Still, Qorsho left a legacy of influence among the teachers at Gideon Pond, Sue said. Her kids sometimes learn Somali songs in music class, or watch a Somali dance group perform in school.
Sue hopes that Somali students in Burnsville can see themselves in her, too. If she had been able to see someone who looked like her on the school board growing up in Burnsville, Sue said, it would have helped her develop self-confidence.

“When we take up space in places that we never thought we could be in, it really changes the trajectory of all of it, and our youth become successful,” she said.

‘If you give to the community, they will give back to you’

Abdihakim Arabow Ibrahim will be the first Somali American school-board member in St. Louis Park.

“We need true representation that reflects all of us,” he said. “I believe I can help the schools to be more inclusive.”

A 36-year-old electrical engineer and father of four, Abdihakim immigrated to the United States in 2014 to join his wife, an American citizen. He promptly became deeply involved in the community as an activist: joining the St. Louis Park Police Advisory Commission, encouraging votes for a school funding referendum, and urging people to take the census.

Abdihakim, who earned his electrical engineering degree in Pakistan and speaks five languages—English, Somali, Arabic, Hindi, and Urdu—hopes to improve services for the district’s multilingual learners.

Right now, he said, interventions for students with delayed speech are not available to those who speak another language at home. (Sahan Journal reached out to St. Louis Park Public Schools for insights into this question.) He also believes pulling students out of their regular classes for English language instruction puts them behind in their other classes.

Parents should get prompt notification about those services, too, Abdihakim says. He thinks the district can do more to communicate with parents who struggle with technology, and utilize cultural liaisons more frequently—not just when there is a problem.

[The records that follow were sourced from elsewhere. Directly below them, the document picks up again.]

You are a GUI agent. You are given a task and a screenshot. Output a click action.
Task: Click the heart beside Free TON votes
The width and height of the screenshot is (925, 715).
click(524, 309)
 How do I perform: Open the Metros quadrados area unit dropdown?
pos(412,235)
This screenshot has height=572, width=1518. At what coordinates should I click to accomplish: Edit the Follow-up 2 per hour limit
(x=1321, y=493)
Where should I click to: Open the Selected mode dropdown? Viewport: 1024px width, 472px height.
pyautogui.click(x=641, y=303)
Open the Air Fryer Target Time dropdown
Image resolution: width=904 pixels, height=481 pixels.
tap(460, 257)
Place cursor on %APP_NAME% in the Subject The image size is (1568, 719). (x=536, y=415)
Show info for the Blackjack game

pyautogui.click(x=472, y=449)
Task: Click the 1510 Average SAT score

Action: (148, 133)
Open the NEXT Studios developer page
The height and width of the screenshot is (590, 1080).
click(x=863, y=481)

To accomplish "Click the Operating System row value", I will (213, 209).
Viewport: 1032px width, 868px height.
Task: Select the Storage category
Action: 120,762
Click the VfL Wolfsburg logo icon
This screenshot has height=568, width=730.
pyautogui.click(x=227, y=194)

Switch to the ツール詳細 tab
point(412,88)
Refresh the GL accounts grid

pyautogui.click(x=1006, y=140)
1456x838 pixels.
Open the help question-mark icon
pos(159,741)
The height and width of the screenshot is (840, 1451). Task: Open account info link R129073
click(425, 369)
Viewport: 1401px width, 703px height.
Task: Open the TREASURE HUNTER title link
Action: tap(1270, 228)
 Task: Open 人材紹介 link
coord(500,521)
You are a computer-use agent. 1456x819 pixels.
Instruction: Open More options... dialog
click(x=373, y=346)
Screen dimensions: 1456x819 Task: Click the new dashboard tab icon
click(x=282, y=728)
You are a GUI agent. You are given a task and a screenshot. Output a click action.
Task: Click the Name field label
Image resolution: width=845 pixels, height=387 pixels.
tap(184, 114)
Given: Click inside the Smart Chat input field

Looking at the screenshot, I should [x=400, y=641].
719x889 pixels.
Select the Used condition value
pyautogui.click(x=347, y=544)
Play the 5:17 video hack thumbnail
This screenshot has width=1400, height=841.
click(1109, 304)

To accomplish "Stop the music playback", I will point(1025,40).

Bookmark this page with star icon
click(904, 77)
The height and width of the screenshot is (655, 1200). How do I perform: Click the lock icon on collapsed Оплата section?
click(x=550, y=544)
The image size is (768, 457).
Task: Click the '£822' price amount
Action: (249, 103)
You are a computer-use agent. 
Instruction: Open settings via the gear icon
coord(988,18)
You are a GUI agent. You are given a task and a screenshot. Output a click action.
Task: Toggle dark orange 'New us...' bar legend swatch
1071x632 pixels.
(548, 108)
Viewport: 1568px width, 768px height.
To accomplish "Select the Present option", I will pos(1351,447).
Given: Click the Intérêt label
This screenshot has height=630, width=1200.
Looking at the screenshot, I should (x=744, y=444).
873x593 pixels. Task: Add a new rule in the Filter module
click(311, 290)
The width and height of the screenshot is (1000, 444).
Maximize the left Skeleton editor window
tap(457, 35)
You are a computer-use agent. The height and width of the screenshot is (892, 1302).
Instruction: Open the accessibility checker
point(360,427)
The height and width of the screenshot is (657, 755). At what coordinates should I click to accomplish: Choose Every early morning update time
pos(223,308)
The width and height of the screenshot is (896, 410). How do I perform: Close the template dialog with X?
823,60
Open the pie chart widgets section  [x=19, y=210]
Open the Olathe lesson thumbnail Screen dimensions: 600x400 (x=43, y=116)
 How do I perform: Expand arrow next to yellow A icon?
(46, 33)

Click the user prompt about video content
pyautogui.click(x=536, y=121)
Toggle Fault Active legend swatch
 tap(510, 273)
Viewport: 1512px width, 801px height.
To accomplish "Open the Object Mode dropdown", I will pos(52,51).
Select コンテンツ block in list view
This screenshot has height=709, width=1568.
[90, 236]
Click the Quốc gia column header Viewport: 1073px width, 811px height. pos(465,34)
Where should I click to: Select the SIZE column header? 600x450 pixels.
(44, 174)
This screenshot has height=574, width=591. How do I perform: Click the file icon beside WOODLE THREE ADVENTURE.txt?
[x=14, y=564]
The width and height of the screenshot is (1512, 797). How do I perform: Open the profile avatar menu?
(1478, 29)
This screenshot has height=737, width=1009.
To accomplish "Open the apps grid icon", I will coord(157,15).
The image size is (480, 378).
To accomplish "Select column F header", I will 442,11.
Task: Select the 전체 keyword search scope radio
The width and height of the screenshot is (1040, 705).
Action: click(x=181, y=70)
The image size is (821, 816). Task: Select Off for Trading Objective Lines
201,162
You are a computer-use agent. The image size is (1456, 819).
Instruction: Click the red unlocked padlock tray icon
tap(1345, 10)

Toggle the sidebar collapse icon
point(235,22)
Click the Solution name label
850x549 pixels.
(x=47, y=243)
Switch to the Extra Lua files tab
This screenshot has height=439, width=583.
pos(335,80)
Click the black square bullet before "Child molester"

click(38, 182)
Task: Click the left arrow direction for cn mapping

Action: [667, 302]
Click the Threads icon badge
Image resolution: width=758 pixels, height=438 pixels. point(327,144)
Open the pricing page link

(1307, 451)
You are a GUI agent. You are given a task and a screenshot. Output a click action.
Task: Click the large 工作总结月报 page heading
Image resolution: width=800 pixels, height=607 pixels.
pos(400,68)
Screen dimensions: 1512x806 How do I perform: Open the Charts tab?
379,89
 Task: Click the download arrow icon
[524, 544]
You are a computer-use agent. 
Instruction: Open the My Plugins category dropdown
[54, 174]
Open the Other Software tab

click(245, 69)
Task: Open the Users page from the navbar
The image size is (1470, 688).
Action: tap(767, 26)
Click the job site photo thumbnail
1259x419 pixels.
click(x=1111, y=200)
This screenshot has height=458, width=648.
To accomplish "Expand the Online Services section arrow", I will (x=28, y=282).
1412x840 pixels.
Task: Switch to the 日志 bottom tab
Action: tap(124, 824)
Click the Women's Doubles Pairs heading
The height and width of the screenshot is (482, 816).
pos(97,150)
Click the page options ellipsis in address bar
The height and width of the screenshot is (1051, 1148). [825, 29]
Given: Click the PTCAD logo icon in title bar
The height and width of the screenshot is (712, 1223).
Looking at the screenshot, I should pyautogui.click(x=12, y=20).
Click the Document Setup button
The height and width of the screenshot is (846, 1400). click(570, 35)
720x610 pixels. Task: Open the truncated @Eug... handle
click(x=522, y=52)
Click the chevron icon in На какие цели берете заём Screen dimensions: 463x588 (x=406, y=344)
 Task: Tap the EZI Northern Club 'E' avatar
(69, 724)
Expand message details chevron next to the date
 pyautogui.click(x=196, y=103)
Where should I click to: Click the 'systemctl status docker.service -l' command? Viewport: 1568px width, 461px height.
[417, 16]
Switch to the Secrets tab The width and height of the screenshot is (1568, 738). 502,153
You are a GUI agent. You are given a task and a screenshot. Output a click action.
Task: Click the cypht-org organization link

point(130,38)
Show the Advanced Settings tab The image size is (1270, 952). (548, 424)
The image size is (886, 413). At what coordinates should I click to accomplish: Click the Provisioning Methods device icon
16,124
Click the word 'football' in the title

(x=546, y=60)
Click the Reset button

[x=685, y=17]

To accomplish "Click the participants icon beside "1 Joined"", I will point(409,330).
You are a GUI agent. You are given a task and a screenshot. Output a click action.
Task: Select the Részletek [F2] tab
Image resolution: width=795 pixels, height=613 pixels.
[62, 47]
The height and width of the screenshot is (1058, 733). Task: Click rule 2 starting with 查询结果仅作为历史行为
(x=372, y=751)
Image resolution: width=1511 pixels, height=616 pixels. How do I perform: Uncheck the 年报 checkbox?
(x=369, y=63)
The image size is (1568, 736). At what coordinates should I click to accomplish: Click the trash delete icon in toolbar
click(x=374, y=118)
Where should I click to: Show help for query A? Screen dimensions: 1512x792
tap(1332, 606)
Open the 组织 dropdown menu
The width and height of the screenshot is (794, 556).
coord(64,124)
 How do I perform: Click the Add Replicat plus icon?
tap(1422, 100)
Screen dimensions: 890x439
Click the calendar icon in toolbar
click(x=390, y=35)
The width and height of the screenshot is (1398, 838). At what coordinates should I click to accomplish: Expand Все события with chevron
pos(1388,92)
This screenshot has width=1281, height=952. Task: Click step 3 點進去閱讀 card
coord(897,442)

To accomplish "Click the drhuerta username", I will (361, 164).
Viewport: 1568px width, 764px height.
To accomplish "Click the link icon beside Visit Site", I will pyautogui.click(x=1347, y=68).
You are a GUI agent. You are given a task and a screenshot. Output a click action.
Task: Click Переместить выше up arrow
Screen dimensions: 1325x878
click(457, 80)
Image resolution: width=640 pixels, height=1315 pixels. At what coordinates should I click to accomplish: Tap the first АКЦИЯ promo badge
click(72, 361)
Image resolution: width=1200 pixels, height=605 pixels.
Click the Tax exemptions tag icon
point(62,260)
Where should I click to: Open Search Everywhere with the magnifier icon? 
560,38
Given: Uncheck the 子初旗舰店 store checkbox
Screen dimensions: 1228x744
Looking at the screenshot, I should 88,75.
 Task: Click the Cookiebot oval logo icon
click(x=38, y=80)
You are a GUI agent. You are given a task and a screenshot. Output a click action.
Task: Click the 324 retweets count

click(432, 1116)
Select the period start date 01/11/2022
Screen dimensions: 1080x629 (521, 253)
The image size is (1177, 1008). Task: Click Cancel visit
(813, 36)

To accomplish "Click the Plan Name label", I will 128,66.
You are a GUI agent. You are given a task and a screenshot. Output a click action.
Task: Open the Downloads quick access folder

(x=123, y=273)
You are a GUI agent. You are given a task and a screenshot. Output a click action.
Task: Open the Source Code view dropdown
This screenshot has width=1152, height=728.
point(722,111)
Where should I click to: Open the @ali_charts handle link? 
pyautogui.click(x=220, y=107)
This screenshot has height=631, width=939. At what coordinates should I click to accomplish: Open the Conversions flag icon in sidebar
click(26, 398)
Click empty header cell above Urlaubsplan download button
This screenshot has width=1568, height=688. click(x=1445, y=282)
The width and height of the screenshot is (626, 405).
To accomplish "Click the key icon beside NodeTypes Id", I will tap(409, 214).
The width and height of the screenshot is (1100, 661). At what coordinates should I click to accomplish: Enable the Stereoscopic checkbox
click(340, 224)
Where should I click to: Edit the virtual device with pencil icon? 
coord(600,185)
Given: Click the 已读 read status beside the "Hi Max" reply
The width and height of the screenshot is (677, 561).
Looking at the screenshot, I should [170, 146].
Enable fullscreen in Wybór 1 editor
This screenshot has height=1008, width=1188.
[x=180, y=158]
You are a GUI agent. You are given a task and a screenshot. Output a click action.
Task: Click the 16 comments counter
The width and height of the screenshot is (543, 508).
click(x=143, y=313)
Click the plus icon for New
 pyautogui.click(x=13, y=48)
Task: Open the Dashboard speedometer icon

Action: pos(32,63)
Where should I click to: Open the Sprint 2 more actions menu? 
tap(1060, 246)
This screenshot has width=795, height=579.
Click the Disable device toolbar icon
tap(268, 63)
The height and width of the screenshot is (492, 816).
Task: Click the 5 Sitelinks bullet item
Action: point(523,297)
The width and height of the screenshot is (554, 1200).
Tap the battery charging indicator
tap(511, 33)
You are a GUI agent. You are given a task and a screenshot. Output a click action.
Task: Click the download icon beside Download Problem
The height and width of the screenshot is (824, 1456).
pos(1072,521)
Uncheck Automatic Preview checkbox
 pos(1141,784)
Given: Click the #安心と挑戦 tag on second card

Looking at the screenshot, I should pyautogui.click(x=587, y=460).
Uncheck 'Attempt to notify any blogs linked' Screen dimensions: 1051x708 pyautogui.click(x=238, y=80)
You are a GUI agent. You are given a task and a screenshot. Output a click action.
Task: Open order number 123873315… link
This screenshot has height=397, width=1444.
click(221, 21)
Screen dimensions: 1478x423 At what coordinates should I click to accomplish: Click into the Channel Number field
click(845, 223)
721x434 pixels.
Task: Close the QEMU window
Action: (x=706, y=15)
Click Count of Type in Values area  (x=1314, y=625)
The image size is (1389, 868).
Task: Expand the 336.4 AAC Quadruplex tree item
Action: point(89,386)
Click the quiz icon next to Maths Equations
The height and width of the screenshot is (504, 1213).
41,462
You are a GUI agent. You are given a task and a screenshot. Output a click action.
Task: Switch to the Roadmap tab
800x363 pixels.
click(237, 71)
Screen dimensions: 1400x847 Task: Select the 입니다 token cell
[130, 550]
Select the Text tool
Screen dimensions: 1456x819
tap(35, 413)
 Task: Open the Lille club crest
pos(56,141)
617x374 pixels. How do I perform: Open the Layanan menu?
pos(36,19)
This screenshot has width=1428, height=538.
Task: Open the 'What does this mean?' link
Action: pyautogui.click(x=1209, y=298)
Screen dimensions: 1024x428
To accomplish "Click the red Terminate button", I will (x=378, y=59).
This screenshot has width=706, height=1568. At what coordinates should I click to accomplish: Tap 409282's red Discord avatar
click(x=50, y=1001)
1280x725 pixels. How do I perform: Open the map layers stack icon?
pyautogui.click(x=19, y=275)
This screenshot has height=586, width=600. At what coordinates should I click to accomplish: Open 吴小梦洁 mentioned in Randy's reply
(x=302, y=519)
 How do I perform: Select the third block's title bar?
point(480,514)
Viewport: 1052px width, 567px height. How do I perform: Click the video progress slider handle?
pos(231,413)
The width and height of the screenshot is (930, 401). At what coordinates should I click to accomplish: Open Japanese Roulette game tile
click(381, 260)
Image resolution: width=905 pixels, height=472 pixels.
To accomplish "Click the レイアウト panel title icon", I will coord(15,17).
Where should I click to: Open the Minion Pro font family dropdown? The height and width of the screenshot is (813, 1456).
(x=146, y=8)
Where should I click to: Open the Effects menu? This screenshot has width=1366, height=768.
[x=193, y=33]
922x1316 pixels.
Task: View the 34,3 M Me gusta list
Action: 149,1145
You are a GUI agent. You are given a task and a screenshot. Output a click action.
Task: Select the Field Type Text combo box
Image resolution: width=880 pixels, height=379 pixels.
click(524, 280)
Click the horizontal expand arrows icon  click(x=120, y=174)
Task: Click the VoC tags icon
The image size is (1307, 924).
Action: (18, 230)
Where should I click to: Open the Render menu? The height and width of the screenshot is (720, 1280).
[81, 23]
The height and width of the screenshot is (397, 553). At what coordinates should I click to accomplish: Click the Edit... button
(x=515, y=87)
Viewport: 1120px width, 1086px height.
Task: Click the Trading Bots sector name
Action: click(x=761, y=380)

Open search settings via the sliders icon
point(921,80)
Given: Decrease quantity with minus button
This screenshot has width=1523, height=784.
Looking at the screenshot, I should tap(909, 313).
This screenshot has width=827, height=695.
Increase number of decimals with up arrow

He also wants to address discipline disparities. In 2018, the St. Louis Park school district agreed to a settlement with the Minnesota Department of Human Rights to reduce racial disparities in suspensions and expulsions, one of 42 districts and charter schools in the state to do so.

Nadia Mohamed, who was elected in 2019 as St. Louis Park’s first Somali American city council member, wasn’t surprised that Abdihakim won. “If you give to the community, they will give back to you,” she said.